Scientific classification
- Kingdom: Animalia
- Phylum: Chordata
- Class: Aves
- Order: Passeriformes
- Family: Pycnonotidae
- Genus: Alophoixus
- Species: A. pallidus
- Binomial name: Alophoixus pallidus (R. Swinhoe, 1870)
- Synonyms: Criniger pallidus;

= Puff-throated bulbul =

- Genus: Alophoixus
- Species: pallidus
- Authority: (R. Swinhoe, 1870)
- Conservation status: LC
- Synonyms: Criniger pallidus

Species of bird

The puff-throated bulbul (Alophoixus pallidus) is a songbird in the bulbul family, Pycnonotidae. The species was first described by Robert Swinhoe in 1870. It is found in Southeast Asia. Its natural habitat is subtropical or tropical moist lowland forests.

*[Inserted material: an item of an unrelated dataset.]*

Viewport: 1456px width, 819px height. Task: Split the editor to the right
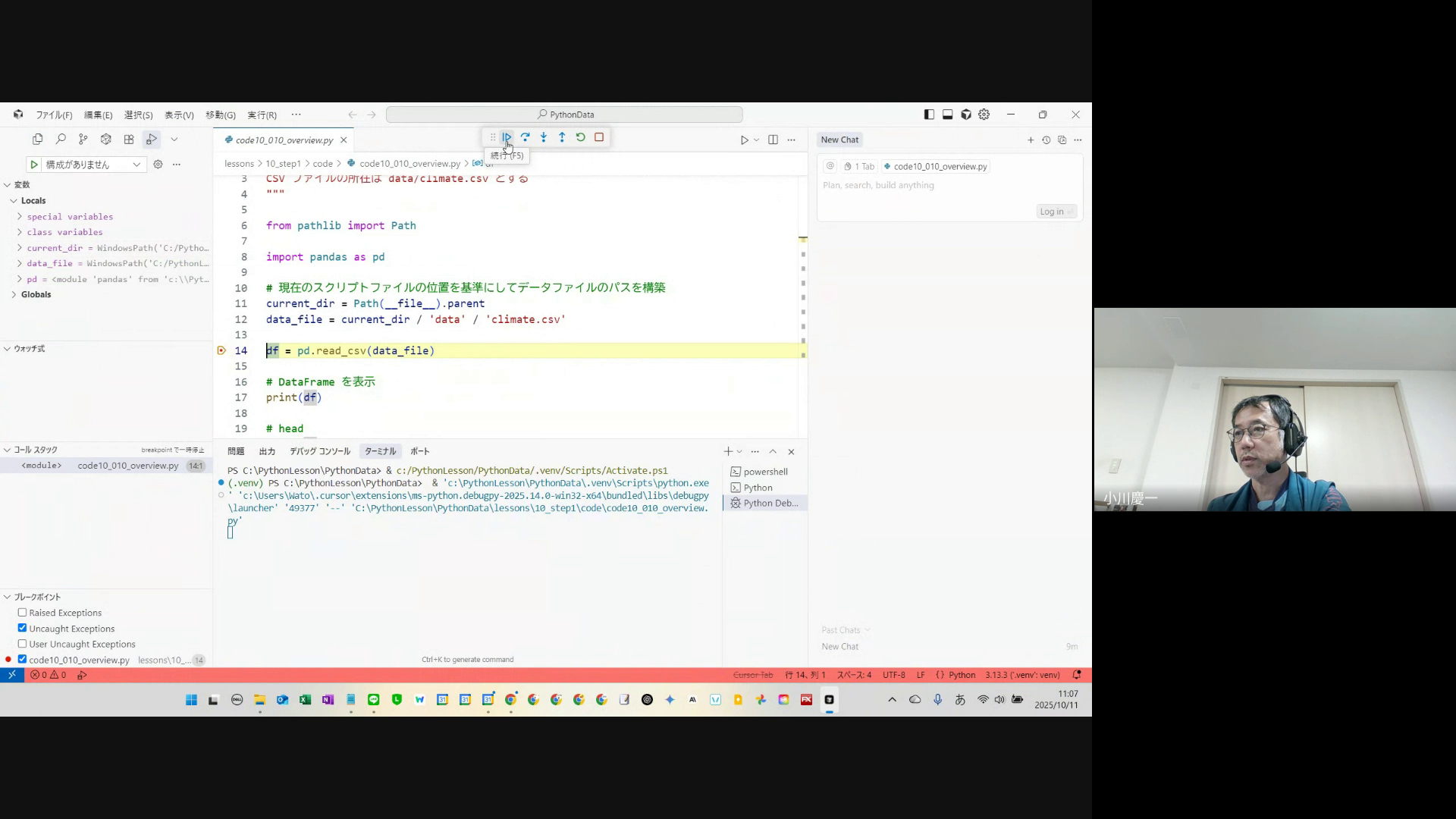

==Taxonomy and systematics==
The puff-throated bulbul was originally described in the genus Criniger until moved to the genus Alophoixus in 2009. Alternate names for the puff-throated bulbul include the olivaceous bearded-bulbul, olivaceous bulbul and white-throated bulbul. The latter name should not be confused with the species of the same name, Alophoixus flaveolus.

===Subspecies===
Seven subspecies are recognized:
- Grey-crowned bulbul (A. p. griseiceps) - (Hume, 1873): Originally described as a separate species in the genus Criniger. Found in the Pegu Yoma Mountains (south-central Myanmar)
- A. p. robinsoni - (Ticehurst, 1932): Found in Tenasserim (south-eastern Myanmar)
- A. p. henrici - (Oustalet, 1896): Originally described as a separate species in the genus Criniger. Found in south-western China, eastern Myanmar, northern Thailand and northern Indochina
- A. p. pallidus - (R. Swinhoe, 1870): Found on Hainan Island (off south-eastern China)
- A. p. isani - (Deignan, 1956): Found in north-eastern Thailand
- A. p. annamensis - (Delacour & Jabouille, 1924): Found in central Indochina
- A. p. khmerensis - (Deignan, 1956): Found in southern Indochina

==Description==
The puff-throated bulbul is a large (23 cm long) bulbul with olive upperparts, yellow underparts, and puffy white throat feathers. It is similar in appearance to the white-throated bulbul but with duller underparts. It has black feet and brown iris and bill. Males and females are visually indistinguishable.

==Behaviour and ecology==
The puff-throated bulbul is a regular but not an obligate cooperative breeder. Groups can comprise one or more breeding pairs and breed either cooperatively or non-cooperatively. In cases of multiple breeding pairs in a single territory, the pairs nest separately. The female builds the nest and incubates and broods the young. Males and helpers aid in feeding the nestlings and fledglings. Nests are open cups typically located in the understorey.